Welcome to the tag category page for LightGBM!
Kaggle is an online community of data scientists and machine learning engineers. It is a subsidiary of Google and offers a no-setup, customizable, Jupyter Notebooks environment. Users can access GPUs at no cost to them and a huge repository of community published data. Kaggle allows users to find and publish datasets, explore and build models in a web-based data-science environment, work with other data scientists and machine learning engineers, and enter competitions to solve data science challenges. It can be a great learning tool for beginners, and getting a job in data science is possible through Kaggle as it helps to acquire the technical skills necessary to attract potential employers seeking data scientists. Kaggle and Github are different platforms, and while Kaggle focuses on building AI models, contributing to datasets and entering competitions, Github is more function-focused and is a hosting platform for the versioning control system called Git.

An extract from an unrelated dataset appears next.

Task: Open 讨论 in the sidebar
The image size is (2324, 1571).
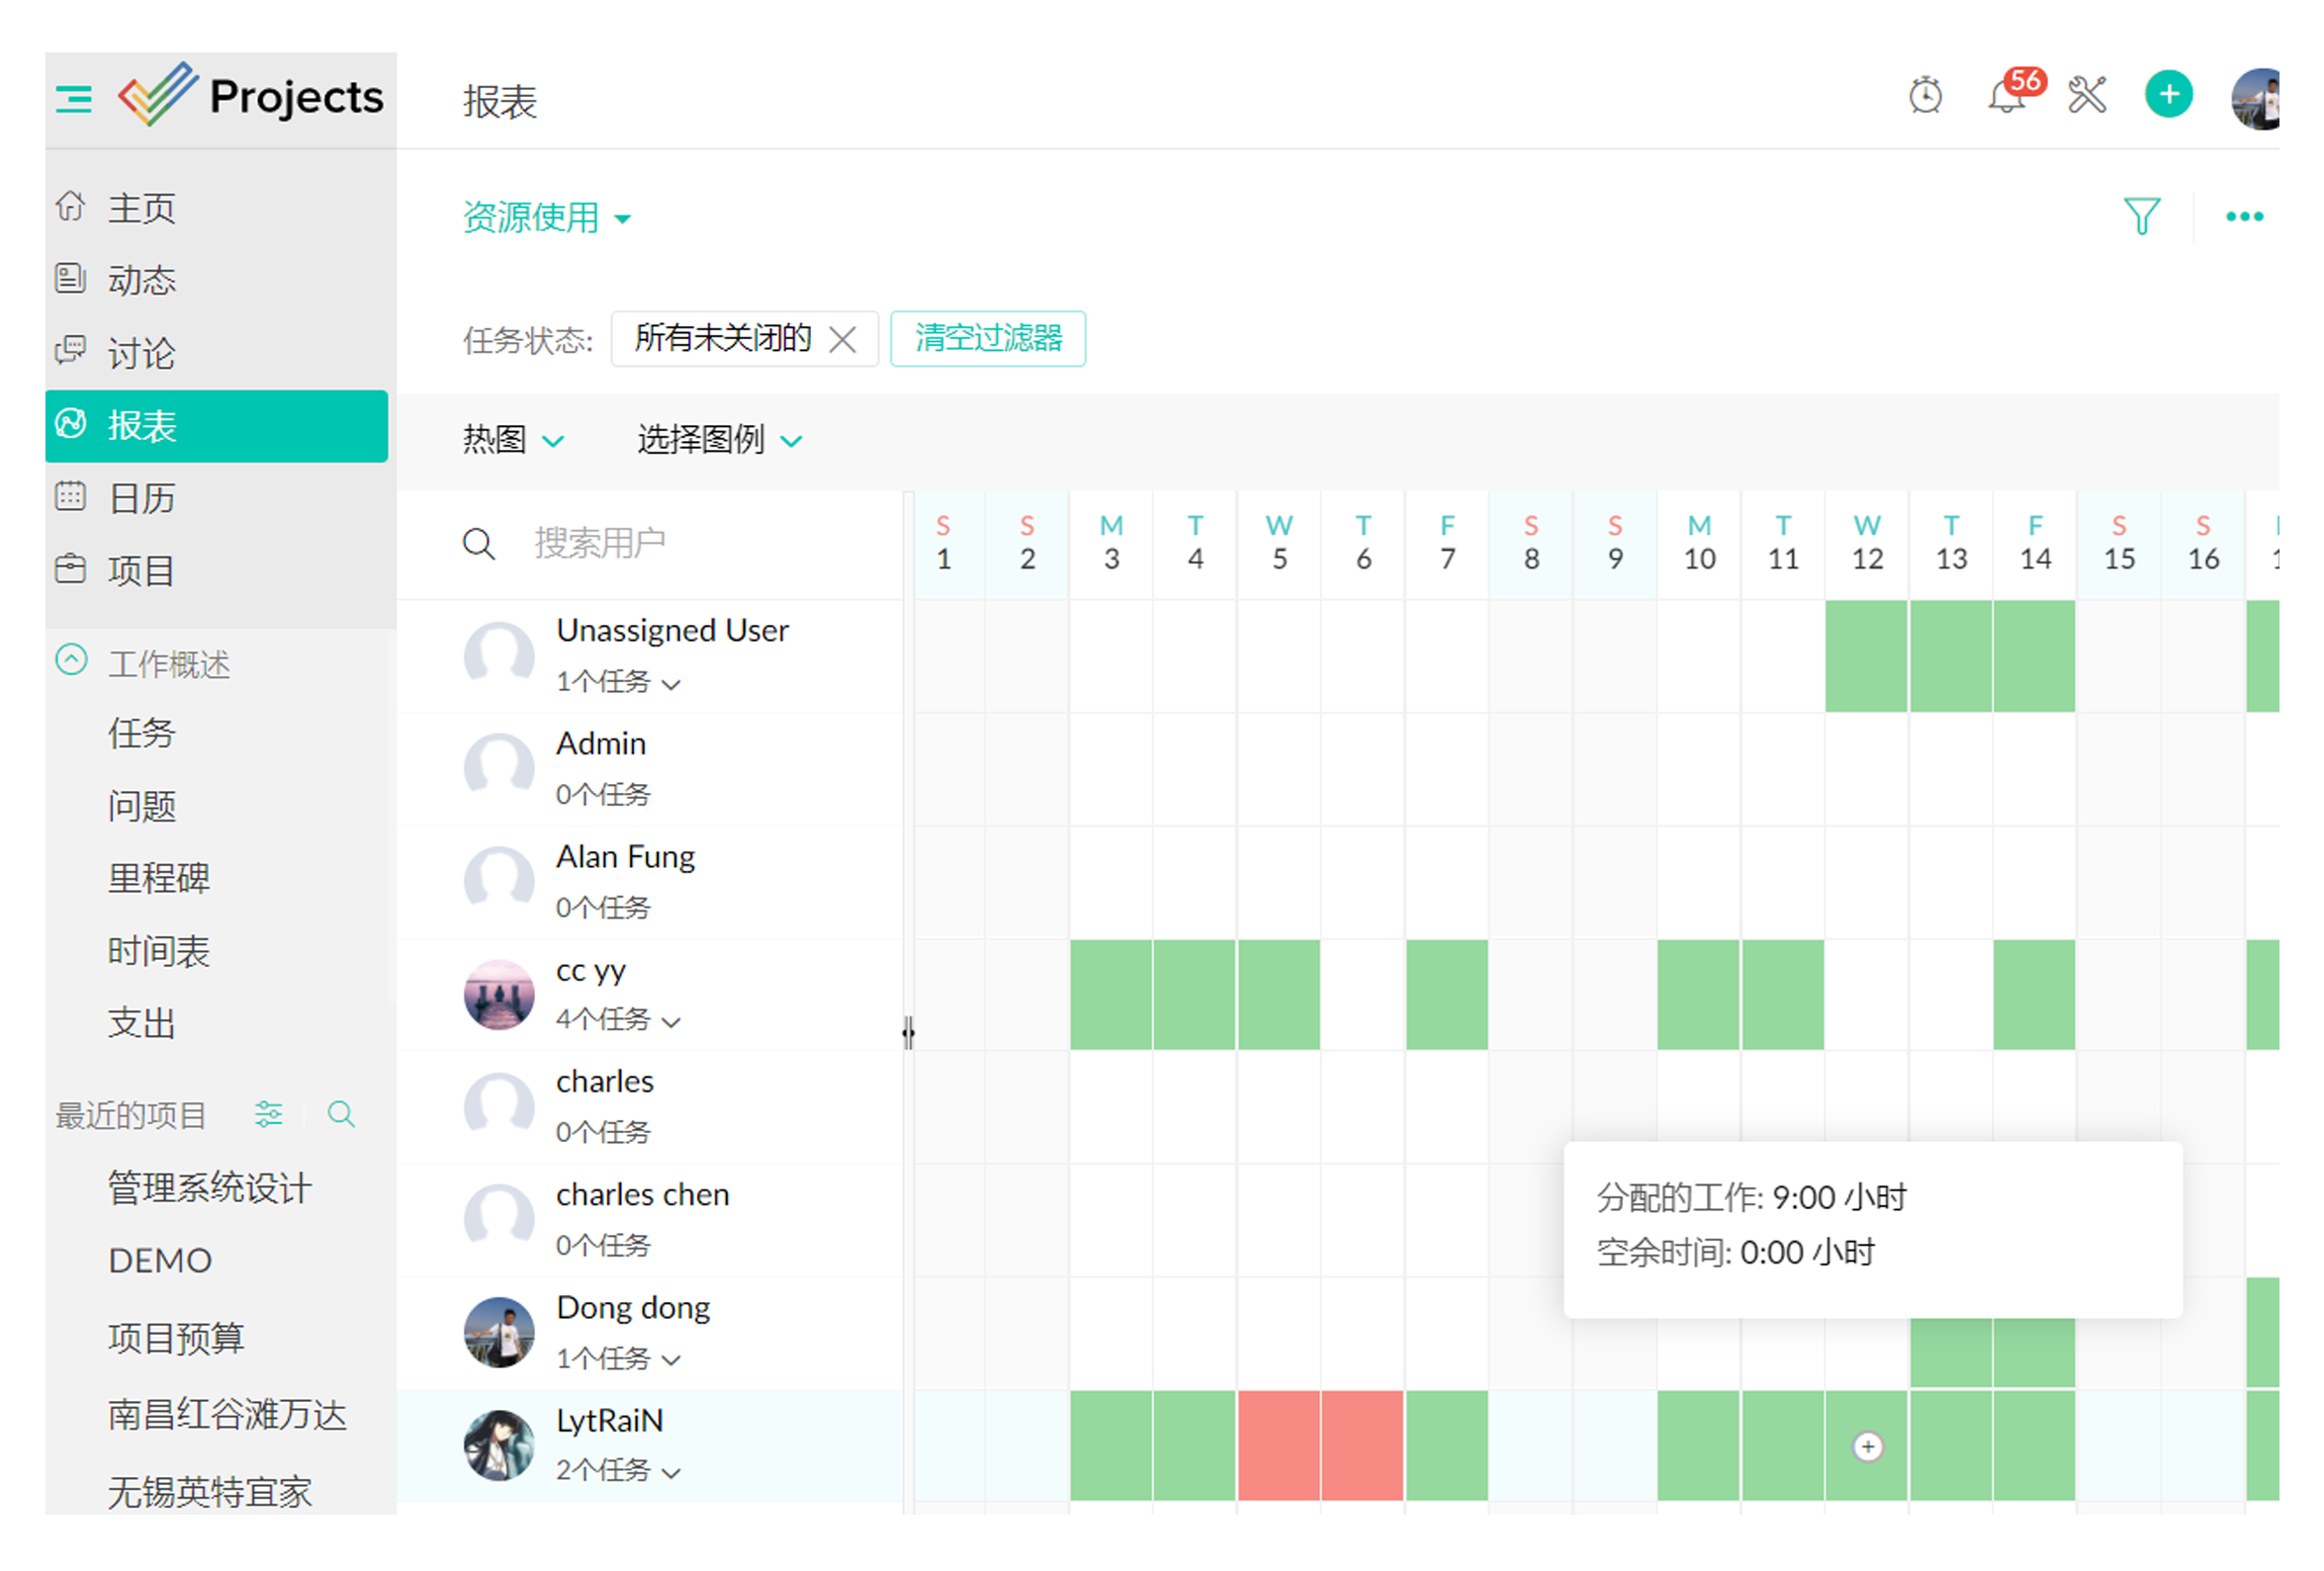Action: click(x=142, y=353)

Optuna is an automatic hyperparameter optimization software framework that is designed for machine learning. It features an imperative, define-by-run style interface and supports various state-of-the-art optimization algorithms, including Bayesian optimization. Optuna enables automatic searches and finds optimal hyperparameters by trial and error, which leads to excellent performance. Moreover, it supports imperative parameter definition, which provides more flexibility, and features a pruning mechanism that monitors each trial's learning curves and determines the sets of hyperparameters that will not lead to good results. Currently, the software can be used in Python and is available on GitHub. Overall, Optuna is a powerful tool that is widely used and highly recommended for hyperparameter optimization in the field of machine learning.